Interreligious Tension in South and Southeast Asia

By Sabina Stein for Center for Security Studies (CSS)

Interreligious tensions between Buddhist majorities and Muslim minorities in Myanmar, Sri Lanka and Thailand remain high. So how should domestic and international actors respond to further peace? In this still topical piece, Sabina Stein suggests that efforts that just focus on strengthening the rule of law and security in the region will not be enough. Indeed, she suggests a more fruitful approach might lie in greater engagement with Buddhist nationalism to understand its concerns and address its fears.


The this article was originally published by the Center for Security Studies (CSS) as part of the CSS Analysis in Security Policy series in February 2014. 

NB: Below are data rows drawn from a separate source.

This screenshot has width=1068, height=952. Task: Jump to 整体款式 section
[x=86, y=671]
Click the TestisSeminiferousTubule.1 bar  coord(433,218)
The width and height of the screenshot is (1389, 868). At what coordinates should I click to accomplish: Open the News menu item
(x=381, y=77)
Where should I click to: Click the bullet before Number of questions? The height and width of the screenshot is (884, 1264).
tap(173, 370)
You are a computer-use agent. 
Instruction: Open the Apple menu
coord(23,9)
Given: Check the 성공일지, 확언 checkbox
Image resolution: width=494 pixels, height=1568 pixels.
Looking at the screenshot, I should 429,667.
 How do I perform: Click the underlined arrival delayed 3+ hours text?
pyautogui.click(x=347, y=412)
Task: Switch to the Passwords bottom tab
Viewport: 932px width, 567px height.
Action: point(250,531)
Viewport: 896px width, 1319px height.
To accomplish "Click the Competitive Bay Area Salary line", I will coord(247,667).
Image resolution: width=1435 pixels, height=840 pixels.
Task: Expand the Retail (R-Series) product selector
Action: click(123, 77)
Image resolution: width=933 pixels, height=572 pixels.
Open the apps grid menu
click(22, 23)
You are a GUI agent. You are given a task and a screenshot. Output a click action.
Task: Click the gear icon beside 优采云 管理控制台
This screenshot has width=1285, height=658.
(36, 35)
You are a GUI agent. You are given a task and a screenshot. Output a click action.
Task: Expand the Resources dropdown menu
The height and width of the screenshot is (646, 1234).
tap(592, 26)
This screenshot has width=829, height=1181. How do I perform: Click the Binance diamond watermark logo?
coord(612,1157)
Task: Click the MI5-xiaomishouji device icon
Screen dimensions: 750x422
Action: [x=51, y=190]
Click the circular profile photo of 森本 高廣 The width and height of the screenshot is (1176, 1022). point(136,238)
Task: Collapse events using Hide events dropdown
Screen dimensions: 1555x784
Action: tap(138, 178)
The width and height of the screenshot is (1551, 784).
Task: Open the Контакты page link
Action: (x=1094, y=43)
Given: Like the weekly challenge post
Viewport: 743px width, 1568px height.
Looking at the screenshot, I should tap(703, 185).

Growing tensions in Myanmar, Sri Lanka, and Thailand between Buddhist majorities and Muslim minorities pose a challenge to peace and security both within these countries and in the wider region. Enforcing the rule of law will not be enough. A deeper understanding of Buddhist nationalist discourses and the grievances that underpin them is vital for improving interreligious coexistence in the region. 

In 2007, thousands of Buddhist monks descended onto the streets of Myanmar to protest peacefully against the military regime ruling the country at the time. The “Saffron Revolution” – as the events came to be known, owing to the coloured robes of Myanmar’s spiritual leaders – saw monks fall before the bullets of Myanmar’s all-powerful army. The images coming out of Myanmar today are different. Across the country, monks have been leading demonstrations in defence of Buddhism that have been reported as being directed against the country’s minority Muslim communities.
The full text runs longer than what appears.